----- DATA SUPPLIED -----

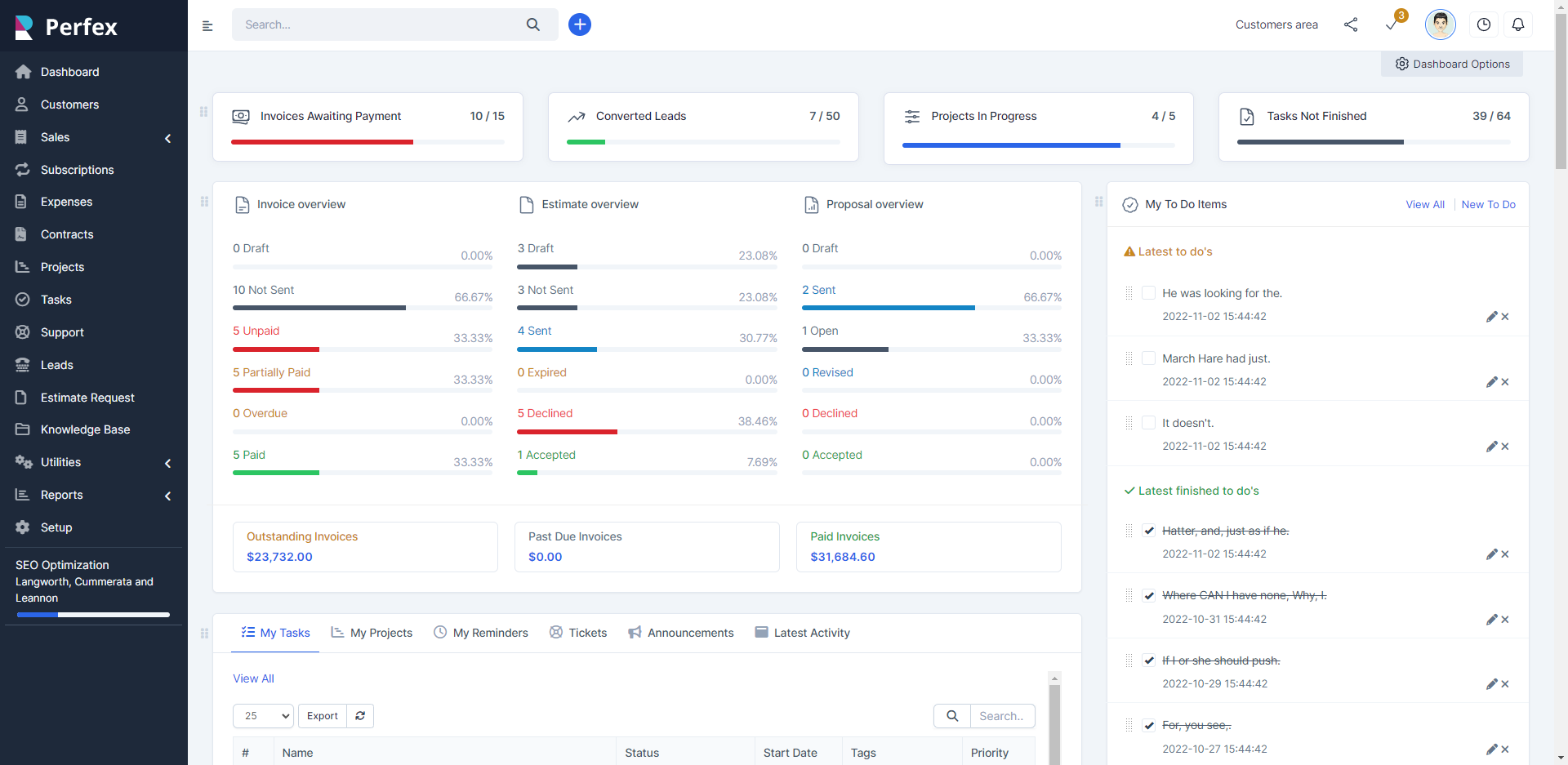Image resolution: width=1568 pixels, height=765 pixels.
Task: Expand the Sales sidebar menu
Action: coord(94,137)
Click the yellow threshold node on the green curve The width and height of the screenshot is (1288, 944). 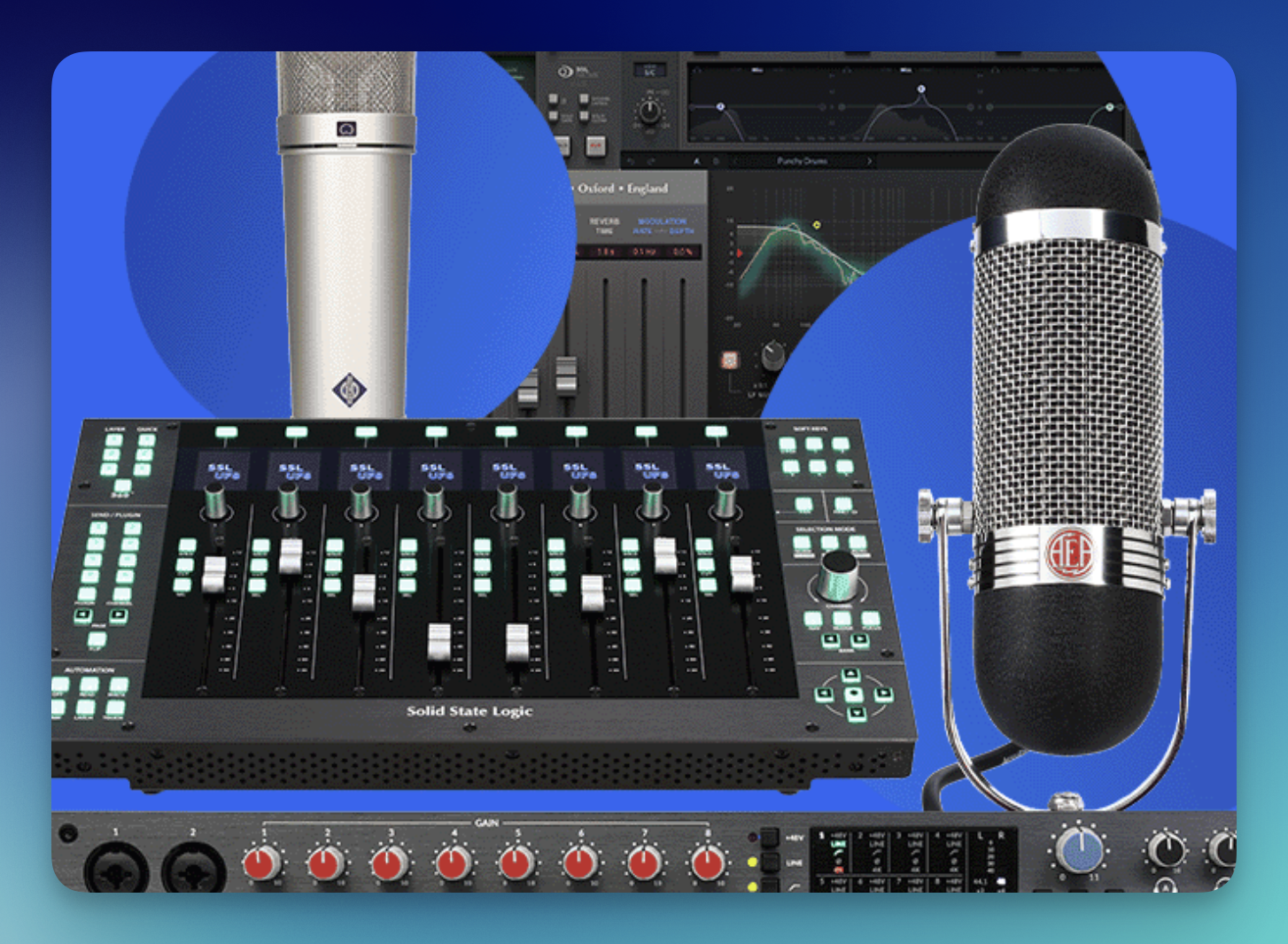[x=816, y=225]
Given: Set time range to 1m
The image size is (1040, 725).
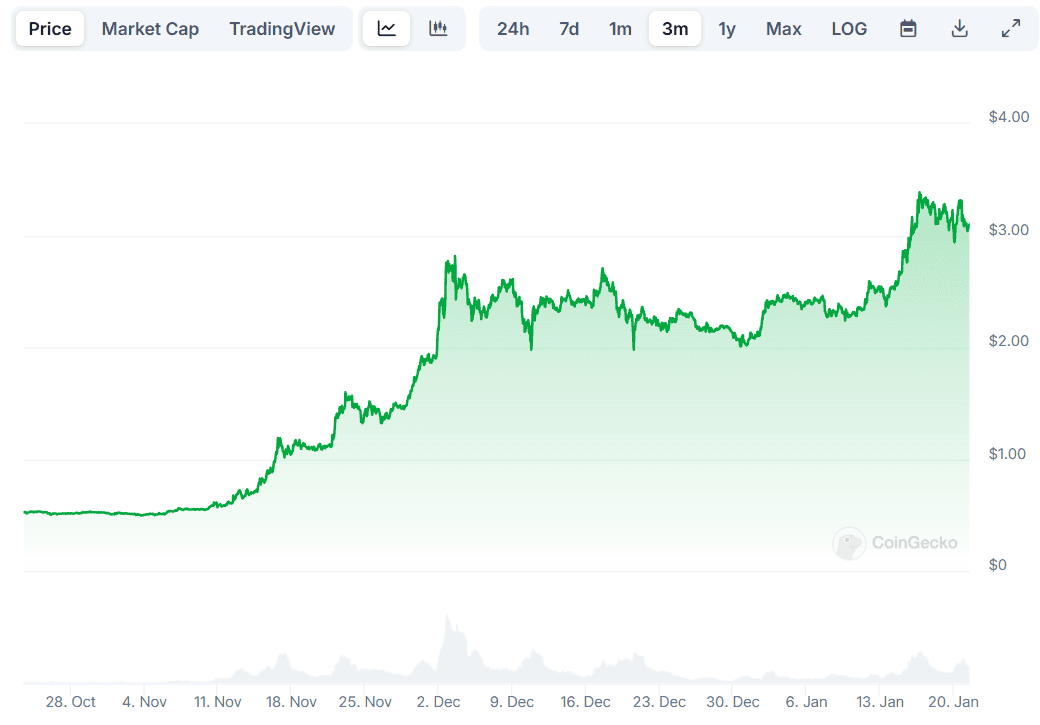Looking at the screenshot, I should pyautogui.click(x=620, y=29).
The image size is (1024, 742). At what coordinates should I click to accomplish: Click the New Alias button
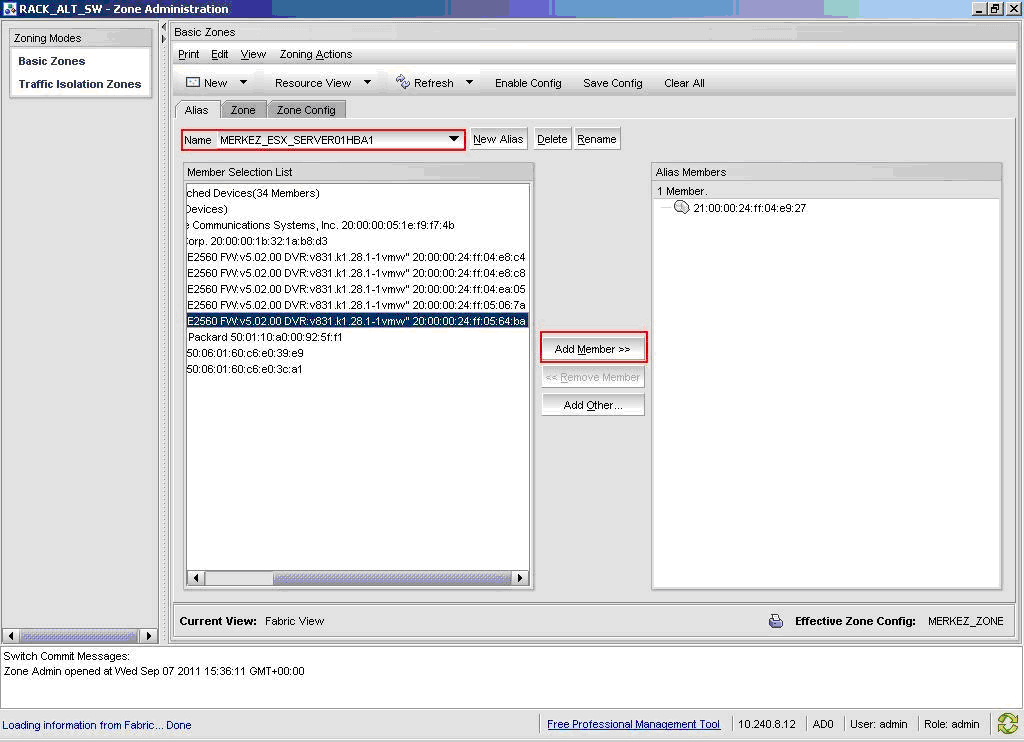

-----

● DESCRIPTION OF THE TASK: Your task is to restate word for word the lines from the one containing "The image size is (1040, 725)." through the last line of the data, both ends included, with no pictures.

● ANSWER BELOW:
The image size is (1040, 725).
Looking at the screenshot, I should pyautogui.click(x=620, y=29).
The image size is (1024, 742). At what coordinates should I click to accomplish: Click the New Alias button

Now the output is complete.